Exercise => Each of the entries below needs to be given again exactly.

━━━━━ Entries shown ━━━━━

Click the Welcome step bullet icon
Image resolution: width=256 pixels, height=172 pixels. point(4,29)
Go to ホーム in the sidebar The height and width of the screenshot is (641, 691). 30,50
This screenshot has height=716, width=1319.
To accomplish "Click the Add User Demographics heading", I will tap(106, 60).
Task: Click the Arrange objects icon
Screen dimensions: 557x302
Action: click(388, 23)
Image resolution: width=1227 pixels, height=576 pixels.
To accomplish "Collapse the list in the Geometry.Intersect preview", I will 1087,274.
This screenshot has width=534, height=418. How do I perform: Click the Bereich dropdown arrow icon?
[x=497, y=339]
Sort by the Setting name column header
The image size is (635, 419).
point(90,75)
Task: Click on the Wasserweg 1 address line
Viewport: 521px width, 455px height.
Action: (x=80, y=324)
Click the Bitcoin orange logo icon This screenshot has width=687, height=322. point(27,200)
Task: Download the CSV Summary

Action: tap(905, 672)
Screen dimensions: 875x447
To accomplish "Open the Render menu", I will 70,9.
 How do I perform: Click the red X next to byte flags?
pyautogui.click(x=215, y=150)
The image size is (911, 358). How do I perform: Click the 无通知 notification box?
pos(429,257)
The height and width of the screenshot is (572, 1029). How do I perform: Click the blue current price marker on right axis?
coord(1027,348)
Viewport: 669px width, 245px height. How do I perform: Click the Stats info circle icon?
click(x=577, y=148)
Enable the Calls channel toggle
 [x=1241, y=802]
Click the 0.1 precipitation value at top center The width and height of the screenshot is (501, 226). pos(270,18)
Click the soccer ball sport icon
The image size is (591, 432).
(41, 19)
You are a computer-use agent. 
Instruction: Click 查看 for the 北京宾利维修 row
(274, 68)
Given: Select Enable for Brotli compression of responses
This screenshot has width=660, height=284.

━━━━━

Answer to the problem =>
Click the Welcome step bullet icon
Image resolution: width=256 pixels, height=172 pixels. point(4,29)
Go to ホーム in the sidebar The height and width of the screenshot is (641, 691). 30,50
This screenshot has height=716, width=1319.
To accomplish "Click the Add User Demographics heading", I will tap(106, 60).
Task: Click the Arrange objects icon
Screen dimensions: 557x302
Action: click(388, 23)
Image resolution: width=1227 pixels, height=576 pixels.
To accomplish "Collapse the list in the Geometry.Intersect preview", I will 1087,274.
This screenshot has width=534, height=418. How do I perform: Click the Bereich dropdown arrow icon?
[x=497, y=339]
Sort by the Setting name column header
The image size is (635, 419).
point(90,75)
Task: Click on the Wasserweg 1 address line
Viewport: 521px width, 455px height.
Action: (x=80, y=324)
Click the Bitcoin orange logo icon This screenshot has width=687, height=322. point(27,200)
Task: Download the CSV Summary

Action: tap(905, 672)
Screen dimensions: 875x447
To accomplish "Open the Render menu", I will 70,9.
 How do I perform: Click the red X next to byte flags?
pyautogui.click(x=215, y=150)
The image size is (911, 358). How do I perform: Click the 无通知 notification box?
pos(429,257)
The height and width of the screenshot is (572, 1029). How do I perform: Click the blue current price marker on right axis?
coord(1027,348)
Viewport: 669px width, 245px height. How do I perform: Click the Stats info circle icon?
click(x=577, y=148)
Enable the Calls channel toggle
 [x=1241, y=802]
Click the 0.1 precipitation value at top center The width and height of the screenshot is (501, 226). pos(270,18)
Click the soccer ball sport icon
The image size is (591, 432).
(41, 19)
You are a computer-use agent. 
Instruction: Click 查看 for the 北京宾利维修 row
(274, 68)
Given: Select Enable for Brotli compression of responses
This screenshot has width=660, height=284.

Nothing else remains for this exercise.